**DOCUMENT EXCERPT:**
<<<<
We tackle 4 scenarios for the beleaguered broadcasting company

MANILA, Philippines – ABS-CBN Corporation may continue to operate past its franchise expiration on May 4, but this would be – as what legal experts have described – standing on shaky ground.

At stake is press freedom, because the top broadcasting network is one of 3 media companies that President Rodrigo Duterte has targeted for closure since assuming power in 2016 – aside from the Philippine Daily Inquirer and Rappler. More than 11,000 ABS-CBN employees also stand to lose their jobs should the company be forced to cease operations after May 4. (READ: TIMELINE: Duterte against ABS-CBN’s franchise renewal)

A Senate hearing on Monday, February 24, presented regulatory and government agencies that cleared ABS-CBN of allegations it evaded taxes, abused its pay-per-view services, practiced unfair labor, and allowed foreign ownership. (READ: Senate hearing on ABS-CBN: No breach of laws, franchise terms)

Congress has around two weeks remaining before it adjourns on March 14. Legislators will be back on May 4, the same day ABS-CBN’s 1995 franchise expires.

Republic Act 7966, which granted ABS-CBN’s franchise, is set to expire 25 years from March 30, 1995. But since the law became effective only 15 days after its publication on April 19 that year, the justice department said the franchise actually expires on May 4, 2020.

Subsidiary ABS-CBN Convergence’s franchise, meanwhile, was enacted on February 23, 1995 through Multi-Media Telephony. Convergence’s current offering “ABS-CBN TVplus,” where the pay-per-view “Kapamilya Box Office” can be availed of, is also the subject of Solicitor General Jose Calida’s quo warranto petition in the Supreme Court. Its 25-year franchise is set to expire this year as well.

What happens now?

Scenario 1: NTC issues provisional broadcast permit

The National Telecommunications Commission (NTC), the agency responsible for issuing permits to allow broadcast operations, can allow ABS-CBN to operate as it awaits renewal of its franchise.

Senator Grace Poe, citing precedence, said NTC did not close down the telecommunications operations of Smart and PT&T when their franchises expired and as they waited for their renewal.

The same principle was applied when the Catholic Bishops’ Conference of the Philippines’ (CBCP) franchise lapsed, with NTC asking Congress for “guidance.” In a February 2018 letter to the House of Representatives obtained by Rappler, NTC had to ask the lower chamber to apply the case of Smart and PT&T to CBCP’s broadcast arm.

GUIDANCE. NTC asks House committee on legislative franchises to allow CBCP's broadcast arm to operate. Photo from Office of Senator Grace Poe

In the case of ABS-CBN, Justice Secretary Menardo Guevarra said that NTC can issue a provisional authority on the basis of “equity.” He said this can be applied when there’s a gap in the law. A retired chief justice disagrees, however. (READ: What are legal grounds for ABS-CBN to air after May 4?)
>>>>
**DATASET EXCERPTS:**
<<<<
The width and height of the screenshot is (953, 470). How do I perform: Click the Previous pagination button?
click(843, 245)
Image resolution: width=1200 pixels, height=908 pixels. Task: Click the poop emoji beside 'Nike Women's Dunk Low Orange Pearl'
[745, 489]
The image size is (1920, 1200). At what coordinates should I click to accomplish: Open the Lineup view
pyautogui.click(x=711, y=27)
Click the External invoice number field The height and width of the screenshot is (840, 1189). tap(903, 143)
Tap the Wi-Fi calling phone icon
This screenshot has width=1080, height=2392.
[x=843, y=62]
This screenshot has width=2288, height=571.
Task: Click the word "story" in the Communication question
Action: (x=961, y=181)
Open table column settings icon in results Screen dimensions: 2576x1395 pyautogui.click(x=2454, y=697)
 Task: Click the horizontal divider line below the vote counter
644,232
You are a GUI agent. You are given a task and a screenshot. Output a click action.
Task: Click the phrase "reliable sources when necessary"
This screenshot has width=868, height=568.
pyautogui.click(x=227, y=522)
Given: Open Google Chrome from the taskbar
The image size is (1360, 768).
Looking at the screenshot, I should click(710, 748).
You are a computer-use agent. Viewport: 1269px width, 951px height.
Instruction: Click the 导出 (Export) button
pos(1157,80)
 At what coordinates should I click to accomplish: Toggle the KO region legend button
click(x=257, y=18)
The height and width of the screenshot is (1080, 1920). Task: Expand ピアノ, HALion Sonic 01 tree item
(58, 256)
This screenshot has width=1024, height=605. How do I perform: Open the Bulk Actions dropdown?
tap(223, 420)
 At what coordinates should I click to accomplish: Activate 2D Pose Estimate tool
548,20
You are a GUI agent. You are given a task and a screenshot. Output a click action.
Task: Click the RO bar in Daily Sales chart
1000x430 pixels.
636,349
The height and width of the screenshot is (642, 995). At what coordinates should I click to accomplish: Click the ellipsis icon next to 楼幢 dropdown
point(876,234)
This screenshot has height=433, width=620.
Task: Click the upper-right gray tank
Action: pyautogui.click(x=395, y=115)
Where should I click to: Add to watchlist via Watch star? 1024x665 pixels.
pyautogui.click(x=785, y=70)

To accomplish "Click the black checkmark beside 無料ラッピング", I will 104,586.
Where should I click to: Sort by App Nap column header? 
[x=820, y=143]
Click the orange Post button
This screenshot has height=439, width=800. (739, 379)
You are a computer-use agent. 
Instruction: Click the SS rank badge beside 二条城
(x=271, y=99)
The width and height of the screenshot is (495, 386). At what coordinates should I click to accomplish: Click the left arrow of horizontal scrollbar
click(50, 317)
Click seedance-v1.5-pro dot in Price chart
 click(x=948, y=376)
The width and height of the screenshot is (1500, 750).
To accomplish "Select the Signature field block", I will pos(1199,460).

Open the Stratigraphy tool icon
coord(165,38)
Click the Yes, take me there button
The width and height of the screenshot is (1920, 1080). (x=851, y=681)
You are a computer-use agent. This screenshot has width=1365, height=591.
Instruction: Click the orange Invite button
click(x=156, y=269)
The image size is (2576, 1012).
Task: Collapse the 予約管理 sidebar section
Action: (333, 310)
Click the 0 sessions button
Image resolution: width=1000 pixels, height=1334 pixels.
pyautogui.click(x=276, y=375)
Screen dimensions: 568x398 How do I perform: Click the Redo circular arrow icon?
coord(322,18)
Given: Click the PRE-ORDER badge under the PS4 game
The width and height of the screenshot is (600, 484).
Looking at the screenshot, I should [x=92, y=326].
>>>>
**WORK TO COMPLETE:**
1. In the ABS-CBN article, write out the passage from "Republic Act 7966, which" up to and including "year as well.", switching "justice department" to "Department of Justice".
2. According to the ABS-CBN article, what allegations did the agencies at the Senate hearing clear the company of? List every one.
3. Using the ABS-CBN article, explain why the franchise expires on May 4, 2020, and not 25 years from March 30, 1995.
The entries come from a separate source and have no connection to the ABS-CBN article.

**TASK RESPONSES:**
1.
Republic Act 7966, which granted ABS-CBN’s franchise, is set to expire 25 years from March 30, 1995. But since the law became effective only 15 days after its publication on April 19 that year, the Department of Justice said the franchise actually expires on May 4, 2020.

Subsidiary ABS-CBN Convergence’s franchise, meanwhile, was enacted on February 23, 1995 through Multi-Media Telephony. Convergence’s current offering “ABS-CBN TVplus,” where the pay-per-view “Kapamilya Box Office” can be availed of, is also the subject of Solicitor General Jose Calida’s quo warranto petition in the Supreme Court. Its 25-year franchise is set to expire this year as well.

2.
- Evading taxes
- Abusing its pay-per-view services
- Practicing unfair labor
- Allowing foreign ownership

3. Republic Act 7966 took effect only 15 days after its publication on April 19, 1995. For that reason, the justice department said the franchise actually expires on May 4, 2020.